Libyan premier rejects foreign military intervention
The Libyan prime minister has dismissed the possibility of an international military intervention purportedly aimed at boosting the anti-Daesh fight in the conflict-plagued country.
“It’s true that we need help from the international community in our fight against terrorism and it’s true that this is something we have already received,” Fayez al-Sarraj said in an interview with French weekly newspaper Le Journal du Dimanche published on Sunday.
“But we are not talking about international intervention,” Sarraj said, noting that foreign boots on Libyan soil could offend national pride and runs “contrary to our principles.”
“Rather we need satellite images, intelligence, technical help… not bombardments,” he pointed out.
Sarraj further noted that “total victory over Daesh in Sirte is close.”

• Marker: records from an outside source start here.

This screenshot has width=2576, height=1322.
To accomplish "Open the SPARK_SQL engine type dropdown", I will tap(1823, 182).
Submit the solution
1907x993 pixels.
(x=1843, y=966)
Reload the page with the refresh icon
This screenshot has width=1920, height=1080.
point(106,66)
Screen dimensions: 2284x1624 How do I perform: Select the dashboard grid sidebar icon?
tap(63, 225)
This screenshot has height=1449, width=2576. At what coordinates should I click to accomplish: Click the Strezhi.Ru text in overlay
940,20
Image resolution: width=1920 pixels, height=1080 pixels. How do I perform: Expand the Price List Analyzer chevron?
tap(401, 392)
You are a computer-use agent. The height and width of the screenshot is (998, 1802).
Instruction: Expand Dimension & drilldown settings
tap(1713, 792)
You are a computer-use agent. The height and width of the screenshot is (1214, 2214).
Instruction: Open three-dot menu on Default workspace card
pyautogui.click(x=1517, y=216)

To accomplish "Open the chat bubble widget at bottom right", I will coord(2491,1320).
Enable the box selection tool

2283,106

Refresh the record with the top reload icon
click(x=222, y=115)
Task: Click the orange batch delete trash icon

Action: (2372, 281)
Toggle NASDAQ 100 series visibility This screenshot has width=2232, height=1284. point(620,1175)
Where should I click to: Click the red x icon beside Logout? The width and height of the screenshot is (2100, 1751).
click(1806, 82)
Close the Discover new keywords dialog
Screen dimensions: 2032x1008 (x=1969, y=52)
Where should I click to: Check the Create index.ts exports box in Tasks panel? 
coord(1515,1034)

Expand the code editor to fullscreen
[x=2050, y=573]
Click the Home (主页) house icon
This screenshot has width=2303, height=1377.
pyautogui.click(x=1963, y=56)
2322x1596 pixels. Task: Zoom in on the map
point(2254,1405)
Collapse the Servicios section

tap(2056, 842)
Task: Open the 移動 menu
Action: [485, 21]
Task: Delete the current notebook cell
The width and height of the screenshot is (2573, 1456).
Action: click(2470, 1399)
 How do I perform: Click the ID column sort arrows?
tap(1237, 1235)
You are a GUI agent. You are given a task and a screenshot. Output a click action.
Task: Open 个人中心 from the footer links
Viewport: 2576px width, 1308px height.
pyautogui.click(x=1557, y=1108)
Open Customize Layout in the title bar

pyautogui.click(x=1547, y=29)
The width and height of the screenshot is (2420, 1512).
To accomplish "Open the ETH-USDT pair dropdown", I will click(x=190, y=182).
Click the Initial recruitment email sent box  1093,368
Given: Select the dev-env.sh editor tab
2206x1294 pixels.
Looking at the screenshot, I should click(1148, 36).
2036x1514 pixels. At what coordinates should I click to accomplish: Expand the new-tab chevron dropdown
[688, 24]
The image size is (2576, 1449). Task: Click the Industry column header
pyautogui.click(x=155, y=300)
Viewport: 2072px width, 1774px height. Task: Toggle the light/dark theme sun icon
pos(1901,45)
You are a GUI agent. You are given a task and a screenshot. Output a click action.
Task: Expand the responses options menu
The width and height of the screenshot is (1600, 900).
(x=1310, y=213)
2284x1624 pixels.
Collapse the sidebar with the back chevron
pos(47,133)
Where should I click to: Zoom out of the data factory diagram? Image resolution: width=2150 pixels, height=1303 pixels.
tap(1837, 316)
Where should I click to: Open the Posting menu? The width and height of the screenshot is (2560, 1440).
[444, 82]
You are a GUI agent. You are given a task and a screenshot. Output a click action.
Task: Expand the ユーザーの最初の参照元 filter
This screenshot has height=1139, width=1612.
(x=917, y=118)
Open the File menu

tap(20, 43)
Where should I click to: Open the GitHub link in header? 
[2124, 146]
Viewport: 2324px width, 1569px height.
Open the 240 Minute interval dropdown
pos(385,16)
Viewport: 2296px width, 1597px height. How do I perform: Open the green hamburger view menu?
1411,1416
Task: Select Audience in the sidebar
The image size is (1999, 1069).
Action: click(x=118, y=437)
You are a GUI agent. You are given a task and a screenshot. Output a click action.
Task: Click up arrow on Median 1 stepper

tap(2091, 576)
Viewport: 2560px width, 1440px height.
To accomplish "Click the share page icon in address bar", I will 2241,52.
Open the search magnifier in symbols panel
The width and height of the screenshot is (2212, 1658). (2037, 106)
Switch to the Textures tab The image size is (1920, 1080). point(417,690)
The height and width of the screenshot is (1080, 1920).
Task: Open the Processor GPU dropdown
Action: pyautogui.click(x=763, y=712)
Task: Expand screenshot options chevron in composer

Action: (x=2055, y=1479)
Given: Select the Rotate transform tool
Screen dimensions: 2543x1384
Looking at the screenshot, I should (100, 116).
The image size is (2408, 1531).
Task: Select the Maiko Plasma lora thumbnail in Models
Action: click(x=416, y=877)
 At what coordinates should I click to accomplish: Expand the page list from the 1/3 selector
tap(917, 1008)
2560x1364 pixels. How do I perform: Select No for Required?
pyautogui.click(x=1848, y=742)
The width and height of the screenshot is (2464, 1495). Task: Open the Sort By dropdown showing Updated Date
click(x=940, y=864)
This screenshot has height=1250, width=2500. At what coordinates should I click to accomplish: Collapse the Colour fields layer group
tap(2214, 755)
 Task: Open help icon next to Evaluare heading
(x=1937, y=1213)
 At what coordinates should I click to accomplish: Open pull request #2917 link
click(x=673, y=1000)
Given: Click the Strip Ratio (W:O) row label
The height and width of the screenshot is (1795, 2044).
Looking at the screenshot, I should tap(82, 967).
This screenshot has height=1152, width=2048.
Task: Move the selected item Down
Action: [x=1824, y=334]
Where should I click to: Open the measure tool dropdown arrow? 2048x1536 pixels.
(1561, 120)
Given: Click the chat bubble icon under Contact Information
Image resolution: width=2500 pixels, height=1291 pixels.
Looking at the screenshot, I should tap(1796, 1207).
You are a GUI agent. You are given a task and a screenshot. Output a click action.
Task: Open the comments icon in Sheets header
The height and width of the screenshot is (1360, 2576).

“(We hope) that this war against terrorism will be able to unite Libya. But it will be long. And the international community knows that,” he said.
On Friday, Sarraj had said he was confident that forces loyal to Libya’s UN-backed unity government, known as Government of National Accord (GNA), would liberate the coastal city of Sirte, the main stronghold of Daesh terrorists in Libya.
In another development on Saturday, GNA loyalists took control of Ghardabiya air base, which lies about 20 kilometers (12 miles) south of Sirte, from Daesh extremists.
Spokesman Mohamed al-Gasri described the capture as strategically significant given that it cut off Daesh supply routes and “trapped them further” within the city.
Gasri added that three fighters from the government-backed brigades lost their lives and five others sustained injuries during Saturday’s clashes.
GNA forces also announced that they had liberated the town of Abu Hadi, situated 15 kilometers (9.3 miles) southeast of Sirte, from the clutches of Daesh Takfiris.
Separately, two militia groups operating in eastern Libya have expressed their support for the UN’s unity government, which seeks to put an end to years of factional power struggles.
On Saturday, the commanders of the special anti-terrorist force and a military intelligence brigade held a joint press conference with GNA Defense Minister-designate al-Mahdi al-Bargathi, and decided to throw their support behind the GNA.
Libya has had two rival governments since 2014, when politician Khalifa Ghweil and his self-proclaimed government seized control of the capital, Tripoli, with the support of militia groups, forcing the internationally-recognized government to move to the country’s remote eastern city of Tobruk.
The two governments achieved a consensus on forming a unity government, the GNA, last December after months of UN-brokered talks in Tunisia and Morocco to restore order in the country.